This conventional continuous heat treatment apparatus includes a furnace core tube body in which the furnace core tube is rotationally driven and an inner member made of a porous plate provided inside the furnace core tube body. In this continuous heat treatment apparatus, the inside of the furnace core tube is alternately switched between a pressure reducing state and a pressure increasing state, and the switching is performed every half rotation. That is, the object to be processed is attached to the inner surface of the furnace core tube by decompression, and then the furnace core tube is rotated halfway so that the inner surface part of the furnace core tube to which the object to be processed is attached is positioned on the upper side. By pressurizing in this state, the adherence of the workpiece to the inner surface of the furnace core tube is released, so that the workpiece is dropped downward, and then the pressure is reduced. Thus, heat treatment with high uniformity can be performed on the object to be processed.
JP-A-8-178543 (all pages, all figures)

  In the case of a conventional continuous heat treatment apparatus in which a furnace core tube is constituted by a furnace core tube body that is rotationally driven and an inner member made of a porous plate provided inside the furnace core tube body, the furnace core tube body In addition, the object to be processed moves along the inner peripheral surface portion of the inner member rotated together, and the object to be processed may be clogged in the hole of the inner member formed of the porous plate. In this case, there is a problem that adhesion due to suction of the object to be processed and separation of the object to be processed from the inner member due to pressure become insufficient, and it becomes difficult to perform heat treatment properly. In addition, there is a problem such as a complicated structure due to the separate provision of an inner member made of a porous plate.

  Furthermore, in the conventional continuous heat treatment apparatus, only the pressure reduction for lowering the internal pressure is performed in order to adsorb the object to be treated to the inner member of the furnace core tube, and consideration is given to removing unnecessary gas components accompanying the heat treatment. It was not a thing. For this reason, in the conventional continuous heat treatment apparatus, unnecessary gas components may remain in the furnace core tube and have a concentration higher than a predetermined concentration, and such high concentration unnecessary gas components may remain in the furnace core tube. By being contained in the atmospheric gas, the reaction accompanying the heat treatment of the portion to be processed tends to be difficult to proceed. In this case, the reaction of the object to be processed may be discharged with insufficient progress.

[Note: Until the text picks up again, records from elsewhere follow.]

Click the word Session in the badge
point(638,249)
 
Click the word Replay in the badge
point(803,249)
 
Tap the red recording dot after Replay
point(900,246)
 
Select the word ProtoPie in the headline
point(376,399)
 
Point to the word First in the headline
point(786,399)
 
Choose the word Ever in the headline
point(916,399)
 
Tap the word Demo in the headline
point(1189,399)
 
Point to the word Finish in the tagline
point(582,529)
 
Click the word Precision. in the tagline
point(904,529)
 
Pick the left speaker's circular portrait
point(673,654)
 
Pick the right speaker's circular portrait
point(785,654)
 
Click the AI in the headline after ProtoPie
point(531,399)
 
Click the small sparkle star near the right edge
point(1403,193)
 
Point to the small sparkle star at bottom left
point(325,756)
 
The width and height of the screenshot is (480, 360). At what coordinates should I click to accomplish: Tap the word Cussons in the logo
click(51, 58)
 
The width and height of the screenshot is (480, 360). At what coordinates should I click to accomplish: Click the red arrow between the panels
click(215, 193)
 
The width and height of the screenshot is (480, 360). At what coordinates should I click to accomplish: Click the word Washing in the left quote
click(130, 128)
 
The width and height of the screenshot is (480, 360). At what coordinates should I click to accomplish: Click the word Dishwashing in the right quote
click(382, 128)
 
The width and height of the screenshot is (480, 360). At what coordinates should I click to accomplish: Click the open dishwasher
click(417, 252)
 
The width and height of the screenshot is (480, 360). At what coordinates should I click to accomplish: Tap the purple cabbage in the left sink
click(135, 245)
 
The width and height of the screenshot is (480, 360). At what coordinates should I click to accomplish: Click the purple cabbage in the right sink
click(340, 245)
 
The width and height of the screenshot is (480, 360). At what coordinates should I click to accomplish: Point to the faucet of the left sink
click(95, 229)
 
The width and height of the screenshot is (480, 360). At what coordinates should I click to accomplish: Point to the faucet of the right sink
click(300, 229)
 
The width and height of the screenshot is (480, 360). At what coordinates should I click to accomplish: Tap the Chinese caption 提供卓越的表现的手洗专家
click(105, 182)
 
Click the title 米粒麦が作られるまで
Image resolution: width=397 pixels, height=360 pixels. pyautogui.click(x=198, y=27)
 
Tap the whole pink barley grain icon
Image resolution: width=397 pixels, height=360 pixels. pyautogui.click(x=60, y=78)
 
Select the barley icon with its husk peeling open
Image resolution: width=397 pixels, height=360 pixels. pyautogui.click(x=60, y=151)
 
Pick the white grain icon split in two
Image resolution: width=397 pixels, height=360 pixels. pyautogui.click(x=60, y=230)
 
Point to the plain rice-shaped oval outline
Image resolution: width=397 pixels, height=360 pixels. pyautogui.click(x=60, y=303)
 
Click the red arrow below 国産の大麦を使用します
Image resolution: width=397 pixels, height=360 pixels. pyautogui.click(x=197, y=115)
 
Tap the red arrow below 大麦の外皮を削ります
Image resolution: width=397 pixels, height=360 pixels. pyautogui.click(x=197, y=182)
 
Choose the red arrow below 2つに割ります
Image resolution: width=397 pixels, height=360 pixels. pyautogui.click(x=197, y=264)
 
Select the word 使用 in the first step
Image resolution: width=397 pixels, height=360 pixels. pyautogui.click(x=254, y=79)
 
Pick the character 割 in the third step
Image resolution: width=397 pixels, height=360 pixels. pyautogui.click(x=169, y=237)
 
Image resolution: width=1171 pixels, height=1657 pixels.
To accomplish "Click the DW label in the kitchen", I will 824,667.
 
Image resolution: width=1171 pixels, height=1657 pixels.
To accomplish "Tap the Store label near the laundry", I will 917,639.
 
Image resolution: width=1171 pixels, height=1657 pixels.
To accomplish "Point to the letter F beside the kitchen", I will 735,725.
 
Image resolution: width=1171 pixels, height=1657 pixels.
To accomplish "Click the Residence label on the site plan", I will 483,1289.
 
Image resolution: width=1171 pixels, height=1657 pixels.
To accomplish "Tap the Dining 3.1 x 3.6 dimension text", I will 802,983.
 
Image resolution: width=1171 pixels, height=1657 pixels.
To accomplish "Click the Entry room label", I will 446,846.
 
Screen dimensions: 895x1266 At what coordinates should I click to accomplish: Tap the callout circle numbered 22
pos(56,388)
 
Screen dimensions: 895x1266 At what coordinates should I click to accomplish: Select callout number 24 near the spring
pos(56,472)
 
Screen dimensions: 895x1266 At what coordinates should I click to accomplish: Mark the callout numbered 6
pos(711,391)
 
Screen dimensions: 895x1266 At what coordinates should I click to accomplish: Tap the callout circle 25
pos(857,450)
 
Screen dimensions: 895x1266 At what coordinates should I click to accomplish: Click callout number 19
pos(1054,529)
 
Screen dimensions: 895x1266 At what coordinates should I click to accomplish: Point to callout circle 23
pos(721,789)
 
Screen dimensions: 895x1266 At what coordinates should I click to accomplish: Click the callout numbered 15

  Thus, when the concentration of the unnecessary gas in the atmosphere gas in the furnace core tube becomes constant at a high value, there is a tendency that unreacted components tend to increase in the object to be heat treated, and the characteristics as the object to be treated are deteriorated.

  Therefore, the present invention promotes the heat treatment of the object to be processed by enabling the gas components unnecessary for the heat treatment in the furnace core tube to be discharged well from the inside of the furnace core tube, and the object to be processed that has been heat-treated at a high quality. In addition, the provision of a continuous heat treatment apparatus that can simplify the structure is an issue to be solved.

  The heat treatment apparatus according to the present invention includes a cylindrical furnace core tube that is rotationally driven around an axis in a state in which an object to be processed is accommodated, a heating unit that heats the furnace core tube, and an axial direction in the furnace core tube. A supply device for supplying the object to be processed from one end side, and a discharge device for discharging the object to be processed moved in the furnace core tube from the other end side in the axial direction. In the continuous heat treatment apparatus configured to be movable from one end side to the other end side in the axial direction along the circumferential surface, a gas discharge mechanism for sucking unnecessary gas components from the furnace core tube and discharging them to the outside is provided, and the furnace A gas discharge section to the outside of the gas discharge mechanism is provided in the workpiece supply side portion of the core tube. The furnace core tube is preferably cylindrical.

  According to the continuous heat treatment apparatus according to the present invention, the gas discharge mechanism provided in the workpiece supply side portion of the furnace core tube discharges unnecessary gas components in the atmospheric gas in the furnace core tube to the outside of the furnace core tube. Therefore, with respect to unnecessary gas components generated in the furnace core tube due to the heat treatment of the object to be heat-treated, the unnecessary gas components are eliminated from the furnace core tube from the beginning of the heat treatment. For this reason, unnecessary gas components do not stay in the furnace core tube, and it is possible to eliminate the suppression of the reaction of the object to be processed during the heat treatment.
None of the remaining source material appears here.